Part of a data file:
════════════════
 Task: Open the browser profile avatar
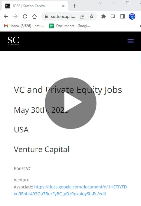pos(132,16)
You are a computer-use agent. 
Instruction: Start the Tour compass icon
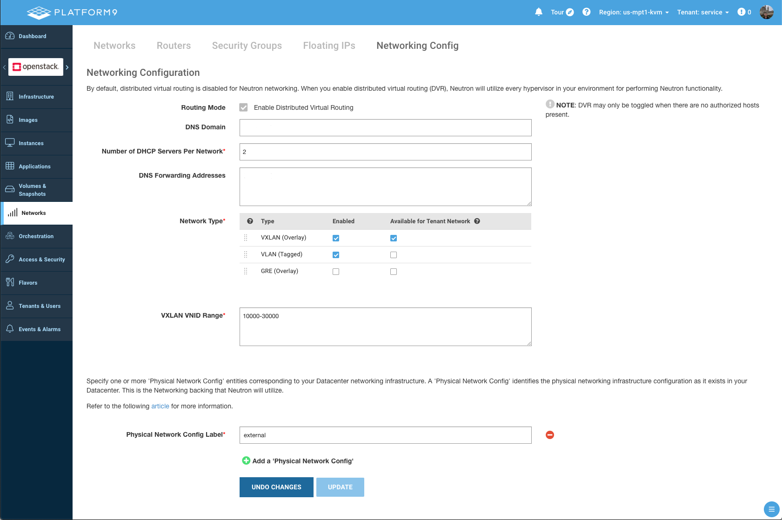pos(569,12)
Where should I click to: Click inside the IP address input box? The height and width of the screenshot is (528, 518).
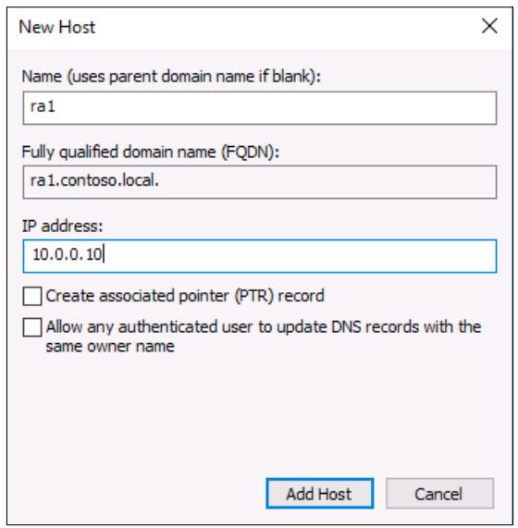tap(260, 256)
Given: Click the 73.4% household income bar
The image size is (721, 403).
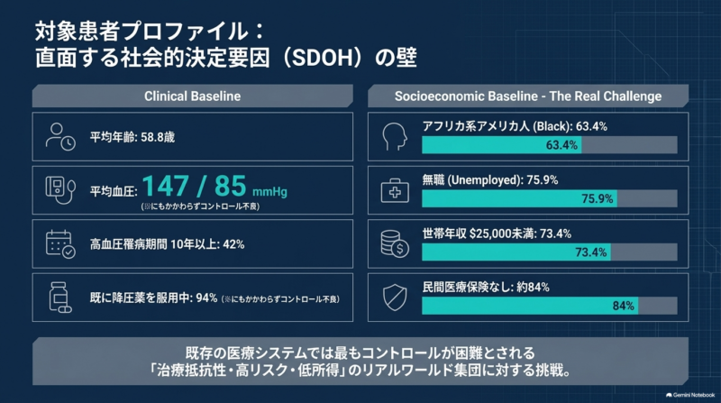Looking at the screenshot, I should [550, 252].
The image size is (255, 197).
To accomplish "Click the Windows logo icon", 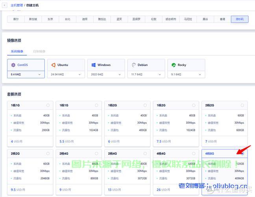I will tap(94, 65).
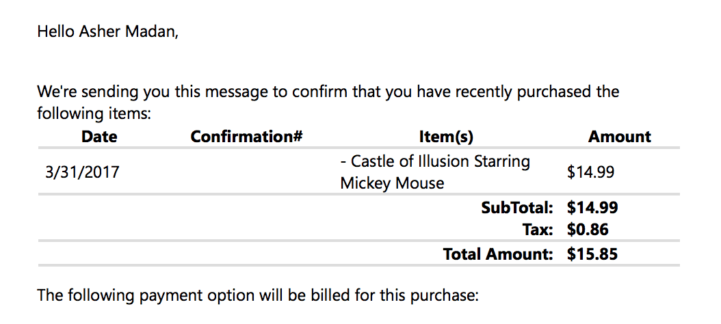Click the Item(s) column header

pyautogui.click(x=446, y=137)
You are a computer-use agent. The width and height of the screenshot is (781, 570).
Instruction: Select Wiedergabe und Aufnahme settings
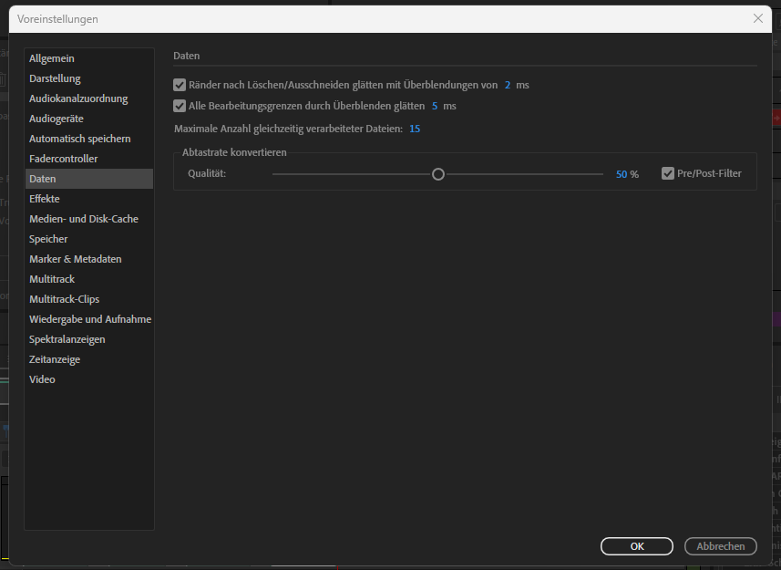click(x=88, y=318)
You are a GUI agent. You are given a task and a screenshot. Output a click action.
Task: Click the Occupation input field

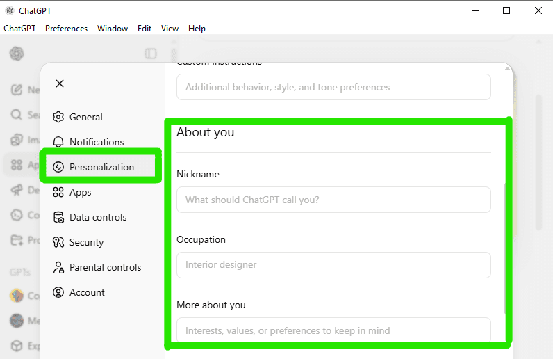coord(333,265)
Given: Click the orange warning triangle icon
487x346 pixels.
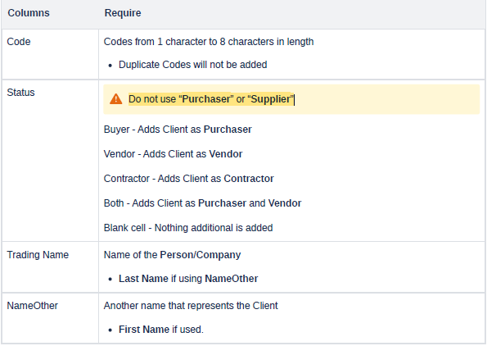Looking at the screenshot, I should coord(116,99).
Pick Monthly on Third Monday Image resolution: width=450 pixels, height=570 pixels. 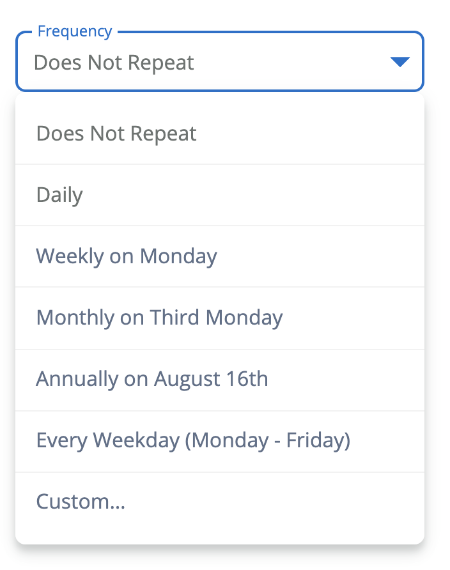pyautogui.click(x=159, y=318)
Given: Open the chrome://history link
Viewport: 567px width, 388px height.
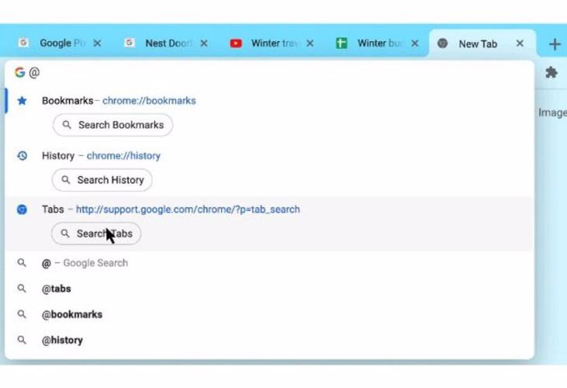Looking at the screenshot, I should (x=123, y=156).
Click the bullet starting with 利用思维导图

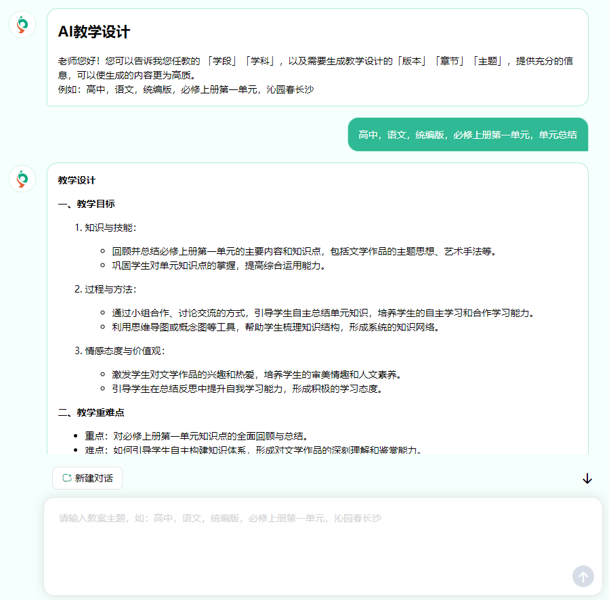click(x=276, y=327)
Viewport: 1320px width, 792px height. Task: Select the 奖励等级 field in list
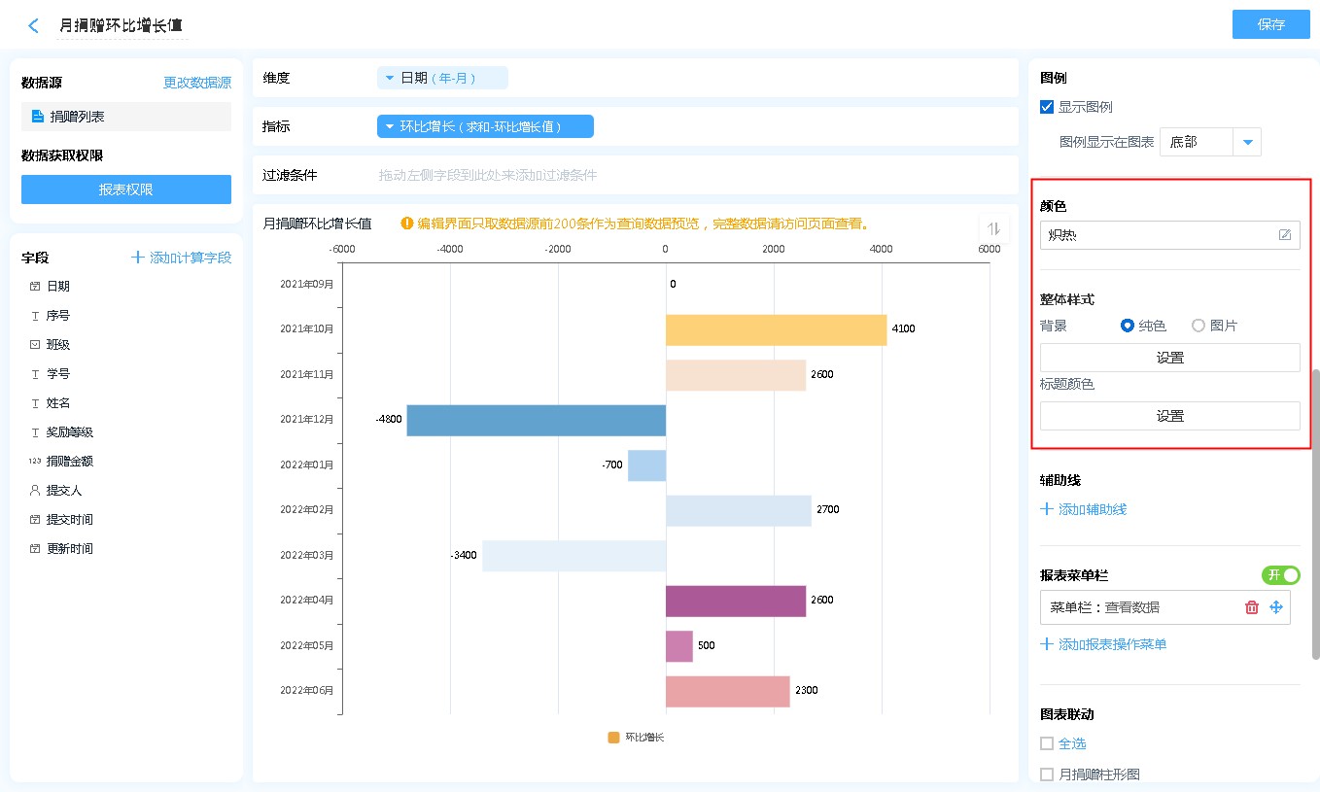coord(70,431)
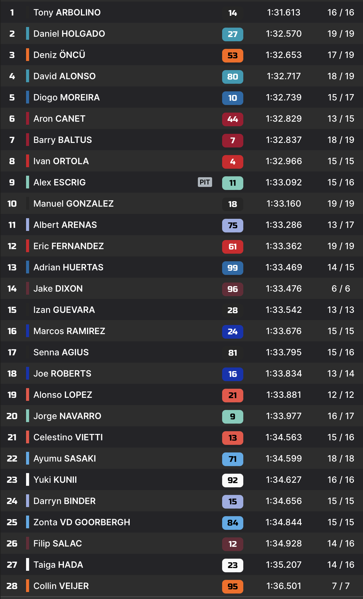The width and height of the screenshot is (363, 599).
Task: Open Tony ARBOLINO rider entry
Action: [x=67, y=12]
════════════════
WHAT IS ASKED:
Copy every line of the records above that contains the string "input". Case counts.

CORRECT RESULT:
Where should I click to: Click inside the IP address input box? The height and width of the screenshot is (528, 518).
Task: Click the Occupation input field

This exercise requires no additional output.